L’assoggettamento della donna all’interno della famiglia e la sua estensione
nel pubblico, si esprime in varie forme di discriminazione: salari più bassi per
le lavoratrici, inique opportunità di promozione, di educazione, limitate possibilità
di partecipare ad attività politiche e culturali. Tra queste forme discriminatorie,
sicuramente quella che assume aspetti veramente drammatici è il delitto d’onore,
ancora largamente diffuso nella Striscia. Anche se un numero crescente di palestinesi
trova i delitti d’onore inaccettabili, la barbara pratica continua. "Nessuno conosce
l'entità del fenomeno, perché nessuno ha condotto uno studio – dice Manal Awwad,
presidente del Wep (Women’s Empowerment Project) - le organizzazioni delle donne come la nostra sono mobilitate contro le uccisioni,
ma purtroppo la pratica continua nonostante i divieti giuridici. La donna può
essere uccisa anche solo perché sospettata di avere avuto rapporti sessuali fuori
dal matrimonio, lo stesso dicasi per le vittime di stupri, il loro viene ritenuto
un "crimine" che va punito, mentre l'uomo, che può aver violentato la sua vittima,
è considerato un innocente e può passeggiare liberamente”.

"L'onore di una famiglia è molto dipendente dalla donna, dalla sua verginità,
una donna vergine è di proprietà degli uomini attorno a lei, prima di suo padre,
dopo come dono per il marito, la verginità, quindi, come dote virtuale per il
matrimonio. In questo contesto, la donna è una merce che deve essere protetta
da una rete di membri della famiglia e della comunità.
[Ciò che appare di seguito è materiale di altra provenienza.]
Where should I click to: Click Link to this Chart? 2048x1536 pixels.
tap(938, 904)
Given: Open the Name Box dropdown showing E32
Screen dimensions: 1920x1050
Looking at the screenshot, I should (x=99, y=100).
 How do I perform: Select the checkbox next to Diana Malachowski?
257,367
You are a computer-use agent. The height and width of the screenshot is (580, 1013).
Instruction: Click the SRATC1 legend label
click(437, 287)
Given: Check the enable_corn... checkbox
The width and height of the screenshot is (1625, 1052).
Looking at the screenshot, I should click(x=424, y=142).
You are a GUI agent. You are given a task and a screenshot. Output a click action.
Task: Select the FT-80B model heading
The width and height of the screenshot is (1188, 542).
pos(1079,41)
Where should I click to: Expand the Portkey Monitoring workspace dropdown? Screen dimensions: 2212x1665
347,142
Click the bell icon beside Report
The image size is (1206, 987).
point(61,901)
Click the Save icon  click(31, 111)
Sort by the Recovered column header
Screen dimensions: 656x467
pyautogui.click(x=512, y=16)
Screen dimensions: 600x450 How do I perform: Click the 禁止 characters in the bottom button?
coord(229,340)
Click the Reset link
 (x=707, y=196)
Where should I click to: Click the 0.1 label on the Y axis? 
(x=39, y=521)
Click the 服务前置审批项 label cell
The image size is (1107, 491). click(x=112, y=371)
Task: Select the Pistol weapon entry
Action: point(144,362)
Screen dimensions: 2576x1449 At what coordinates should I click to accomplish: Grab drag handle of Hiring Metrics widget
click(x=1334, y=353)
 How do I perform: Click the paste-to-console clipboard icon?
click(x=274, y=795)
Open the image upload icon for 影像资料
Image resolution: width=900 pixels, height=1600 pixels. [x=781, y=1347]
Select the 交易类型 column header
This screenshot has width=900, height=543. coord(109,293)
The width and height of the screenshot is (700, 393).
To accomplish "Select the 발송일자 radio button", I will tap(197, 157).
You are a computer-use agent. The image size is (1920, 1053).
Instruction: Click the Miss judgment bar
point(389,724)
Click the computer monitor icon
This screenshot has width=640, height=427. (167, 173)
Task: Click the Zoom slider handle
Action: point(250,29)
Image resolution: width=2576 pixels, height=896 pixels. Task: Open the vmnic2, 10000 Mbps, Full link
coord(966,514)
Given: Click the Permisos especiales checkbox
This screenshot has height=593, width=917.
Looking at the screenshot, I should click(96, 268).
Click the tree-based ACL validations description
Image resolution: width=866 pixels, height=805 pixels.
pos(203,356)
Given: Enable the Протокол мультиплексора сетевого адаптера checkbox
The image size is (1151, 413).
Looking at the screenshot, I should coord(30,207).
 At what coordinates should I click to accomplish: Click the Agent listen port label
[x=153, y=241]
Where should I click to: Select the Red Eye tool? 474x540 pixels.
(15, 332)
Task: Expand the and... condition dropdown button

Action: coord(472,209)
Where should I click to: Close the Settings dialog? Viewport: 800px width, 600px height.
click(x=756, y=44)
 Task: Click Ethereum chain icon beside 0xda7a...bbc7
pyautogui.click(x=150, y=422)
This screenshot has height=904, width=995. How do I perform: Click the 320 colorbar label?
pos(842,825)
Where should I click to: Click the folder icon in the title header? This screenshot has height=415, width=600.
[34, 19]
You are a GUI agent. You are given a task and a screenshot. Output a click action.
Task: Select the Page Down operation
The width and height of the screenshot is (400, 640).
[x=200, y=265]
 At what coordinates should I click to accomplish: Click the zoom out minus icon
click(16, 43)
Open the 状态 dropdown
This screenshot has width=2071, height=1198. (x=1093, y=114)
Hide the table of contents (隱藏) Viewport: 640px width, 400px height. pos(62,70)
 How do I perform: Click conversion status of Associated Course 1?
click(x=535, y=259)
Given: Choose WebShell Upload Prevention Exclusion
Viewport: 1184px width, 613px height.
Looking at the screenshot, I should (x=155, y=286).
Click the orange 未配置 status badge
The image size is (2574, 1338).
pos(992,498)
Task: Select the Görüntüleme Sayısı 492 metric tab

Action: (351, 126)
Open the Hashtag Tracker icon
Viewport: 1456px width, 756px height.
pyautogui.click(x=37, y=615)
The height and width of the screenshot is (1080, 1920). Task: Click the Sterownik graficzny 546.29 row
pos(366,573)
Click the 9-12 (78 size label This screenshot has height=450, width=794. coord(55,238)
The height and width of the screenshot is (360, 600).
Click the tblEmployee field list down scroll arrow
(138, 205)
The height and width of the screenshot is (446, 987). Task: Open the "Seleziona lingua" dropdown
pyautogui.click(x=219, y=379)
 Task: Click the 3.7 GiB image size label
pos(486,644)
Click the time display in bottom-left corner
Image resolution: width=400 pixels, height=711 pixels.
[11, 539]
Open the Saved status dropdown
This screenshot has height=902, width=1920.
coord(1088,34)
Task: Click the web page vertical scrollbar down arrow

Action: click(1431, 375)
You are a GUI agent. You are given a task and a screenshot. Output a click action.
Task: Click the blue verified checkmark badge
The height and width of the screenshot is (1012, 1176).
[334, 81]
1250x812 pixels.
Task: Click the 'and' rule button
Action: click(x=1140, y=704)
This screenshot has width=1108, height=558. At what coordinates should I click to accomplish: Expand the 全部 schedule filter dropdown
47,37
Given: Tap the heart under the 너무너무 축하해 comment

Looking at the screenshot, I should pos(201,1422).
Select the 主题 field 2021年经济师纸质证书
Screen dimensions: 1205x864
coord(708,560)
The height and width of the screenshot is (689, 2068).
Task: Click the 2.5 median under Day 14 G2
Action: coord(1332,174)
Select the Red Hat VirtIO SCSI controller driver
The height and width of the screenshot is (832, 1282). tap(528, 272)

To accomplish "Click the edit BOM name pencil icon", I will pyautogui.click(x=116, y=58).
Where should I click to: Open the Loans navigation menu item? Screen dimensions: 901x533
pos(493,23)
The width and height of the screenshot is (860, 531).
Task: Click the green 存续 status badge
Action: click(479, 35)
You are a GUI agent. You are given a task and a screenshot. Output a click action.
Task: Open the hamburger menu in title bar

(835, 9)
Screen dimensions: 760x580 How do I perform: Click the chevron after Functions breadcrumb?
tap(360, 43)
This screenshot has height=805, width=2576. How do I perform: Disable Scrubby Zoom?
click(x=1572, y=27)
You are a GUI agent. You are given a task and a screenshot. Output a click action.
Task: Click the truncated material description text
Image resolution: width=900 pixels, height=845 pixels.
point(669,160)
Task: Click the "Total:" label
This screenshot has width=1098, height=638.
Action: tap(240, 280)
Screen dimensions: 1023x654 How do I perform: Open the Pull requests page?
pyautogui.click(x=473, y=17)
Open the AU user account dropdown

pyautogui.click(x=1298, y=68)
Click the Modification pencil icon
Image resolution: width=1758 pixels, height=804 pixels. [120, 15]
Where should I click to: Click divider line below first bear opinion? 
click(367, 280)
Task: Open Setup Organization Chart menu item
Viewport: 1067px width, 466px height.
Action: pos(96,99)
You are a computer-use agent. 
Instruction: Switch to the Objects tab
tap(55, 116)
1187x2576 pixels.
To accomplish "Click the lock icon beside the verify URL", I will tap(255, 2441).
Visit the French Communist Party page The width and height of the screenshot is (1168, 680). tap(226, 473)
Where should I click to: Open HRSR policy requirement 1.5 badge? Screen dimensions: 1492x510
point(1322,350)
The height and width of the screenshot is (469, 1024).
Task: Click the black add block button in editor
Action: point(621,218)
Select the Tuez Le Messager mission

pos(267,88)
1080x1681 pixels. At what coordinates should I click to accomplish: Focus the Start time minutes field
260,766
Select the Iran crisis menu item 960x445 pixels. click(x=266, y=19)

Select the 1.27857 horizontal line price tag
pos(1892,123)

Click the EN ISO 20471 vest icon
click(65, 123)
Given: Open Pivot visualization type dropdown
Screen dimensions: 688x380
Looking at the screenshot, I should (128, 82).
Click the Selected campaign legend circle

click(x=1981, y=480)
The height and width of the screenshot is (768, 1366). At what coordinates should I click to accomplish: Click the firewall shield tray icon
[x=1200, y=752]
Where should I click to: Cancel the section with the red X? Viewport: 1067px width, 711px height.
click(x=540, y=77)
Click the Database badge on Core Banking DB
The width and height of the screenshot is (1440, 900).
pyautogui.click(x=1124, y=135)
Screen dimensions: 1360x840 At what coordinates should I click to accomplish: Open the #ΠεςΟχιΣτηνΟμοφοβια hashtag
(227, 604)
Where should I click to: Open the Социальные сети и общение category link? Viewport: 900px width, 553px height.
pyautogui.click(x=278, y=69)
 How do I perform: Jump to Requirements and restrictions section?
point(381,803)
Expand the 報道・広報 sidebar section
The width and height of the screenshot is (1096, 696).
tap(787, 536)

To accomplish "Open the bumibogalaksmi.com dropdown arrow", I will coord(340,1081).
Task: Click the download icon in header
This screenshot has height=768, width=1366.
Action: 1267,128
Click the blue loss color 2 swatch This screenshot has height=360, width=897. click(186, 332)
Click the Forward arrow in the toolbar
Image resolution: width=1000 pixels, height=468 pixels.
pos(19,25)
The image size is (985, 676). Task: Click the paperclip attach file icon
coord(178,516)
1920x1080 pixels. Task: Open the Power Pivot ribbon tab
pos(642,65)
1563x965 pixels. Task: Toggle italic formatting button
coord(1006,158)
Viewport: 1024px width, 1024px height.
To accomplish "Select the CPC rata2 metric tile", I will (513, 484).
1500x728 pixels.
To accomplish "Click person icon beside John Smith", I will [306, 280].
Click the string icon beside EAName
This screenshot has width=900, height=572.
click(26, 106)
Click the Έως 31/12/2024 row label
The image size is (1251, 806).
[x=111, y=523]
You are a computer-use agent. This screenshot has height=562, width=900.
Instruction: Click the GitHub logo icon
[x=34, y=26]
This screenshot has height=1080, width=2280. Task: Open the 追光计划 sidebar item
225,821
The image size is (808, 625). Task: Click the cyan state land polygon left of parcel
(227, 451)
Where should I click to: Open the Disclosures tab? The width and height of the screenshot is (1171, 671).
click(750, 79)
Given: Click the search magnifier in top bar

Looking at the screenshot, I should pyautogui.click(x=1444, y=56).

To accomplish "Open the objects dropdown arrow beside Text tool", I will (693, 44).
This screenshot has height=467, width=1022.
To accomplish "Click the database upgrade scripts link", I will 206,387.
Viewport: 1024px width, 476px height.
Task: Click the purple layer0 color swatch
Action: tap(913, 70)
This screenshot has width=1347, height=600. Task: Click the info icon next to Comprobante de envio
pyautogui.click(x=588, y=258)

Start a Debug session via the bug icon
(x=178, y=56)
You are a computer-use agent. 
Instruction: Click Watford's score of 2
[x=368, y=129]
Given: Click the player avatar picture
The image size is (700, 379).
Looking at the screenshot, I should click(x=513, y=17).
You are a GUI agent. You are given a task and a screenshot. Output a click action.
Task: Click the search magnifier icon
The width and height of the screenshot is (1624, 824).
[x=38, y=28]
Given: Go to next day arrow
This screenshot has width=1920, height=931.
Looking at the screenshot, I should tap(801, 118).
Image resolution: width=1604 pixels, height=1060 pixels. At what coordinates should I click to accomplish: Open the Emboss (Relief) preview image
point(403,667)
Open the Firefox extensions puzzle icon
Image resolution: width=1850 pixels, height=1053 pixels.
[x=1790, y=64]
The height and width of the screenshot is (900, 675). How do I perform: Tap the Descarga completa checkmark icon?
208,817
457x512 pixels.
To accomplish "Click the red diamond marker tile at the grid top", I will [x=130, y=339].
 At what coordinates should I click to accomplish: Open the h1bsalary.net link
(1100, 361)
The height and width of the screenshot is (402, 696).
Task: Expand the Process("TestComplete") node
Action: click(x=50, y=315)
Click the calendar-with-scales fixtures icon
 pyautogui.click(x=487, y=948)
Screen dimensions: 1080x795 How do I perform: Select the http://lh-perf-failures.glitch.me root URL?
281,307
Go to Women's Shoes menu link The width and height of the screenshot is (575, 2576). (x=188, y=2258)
La donna è custodita esternamente
dal suo codice di comportamento e di abbigliamento e internamente dal mantenimento
della sua illibatezza”. “Naturalmente esistono anche i rapporti sessuali fuori
del matrimonio – precisa Awwad - tra i giovani palestinesi, soprattutto nella
comunità degli studenti, dove le donne vivono lontano dall'occhio attento delle loro famiglie. Tuttavia, per la maggior
parte delle donne, è considerato vergognoso essere viste solo con un maschio non
membro della famiglia”. La fondatrice, Shaida El Saray, organizzò il Wep (Women’s
Empowerment Project) nel 1995, con l’aiuto di donors svizzeri, dall’esperienza
del Centro di salute mentale di Gaza, inizialmente per le donne dei prigionieri che avevano problemi di disagio mentale e specializzandosi
poi nell’aiuto alle donne che sono vittime di violenza domestica. Il Wep si fonda
sull'idea che la terapia medica debba correre insieme alla riappropriazione, da
parte delle donne, di spazi, tempi, istruzione e formazione, con il loro inserimento
in un contesto sociale ed economico più solido di quello che ha dato origine ai
loro problemi e con tutta una serie di strategie di approccio alle fonti inconsapevoli
di quei problemi: la famiglia, la comunità, la scuola… Le donne che si rivolgono
al Programma provengono per lo più dai campi profughi di Gaza, Khan Yunis e Rafah:
molte di loro sono reduci da matrimoni precoci e maltrattamenti familiari; alcune
sono state detenute o sono madri, mogli, sorelle, figlie di detenuti o hanno avuto
mariti e figli uccisi.

Il Wep inserisce le giovani donne in contesti formativi e didattici per restituire
loro il percorso educativo a volte mai iniziato, a volte bruscamente interrotto
per ragioni diverse, quali il matrimonio in età scolare o la chiusura continuata
delle scuole negli anni dell'Intifada. “Ora poi - prosegue la presidente - a tutti
gli altri problemi si è aggiunto quello della gravissima crisi economica causata
dall’assedio, quindi se per caso una donna decide di divorziare a causa della
situazione familiare, fa fatica a trovare un lavoro, non può rientrare nella propria
famiglia perché verrebbe considerata un peso e soprattutto rischia che non le
sia consentito nemmeno vedere i suoi figli, quindi non le vengono lasciate molte
via d’uscita”. “Rivolgersi al nostro centro, per la maggior parte delle donne
è difficile perché lo devono fare di nascosto, in alcuni casi siamo noi andare
da loro su segnalazione di altre persone. Vengono minacciate, devono sottostare
al volere maschile, nostre stesse dipendenti ricevono regolarmente minacce telefoniche
a causa del loro impegno per aiutare le donne vittime. Vengono accusate di ribellione
nei confronti della tradizione e di corruzione della società”.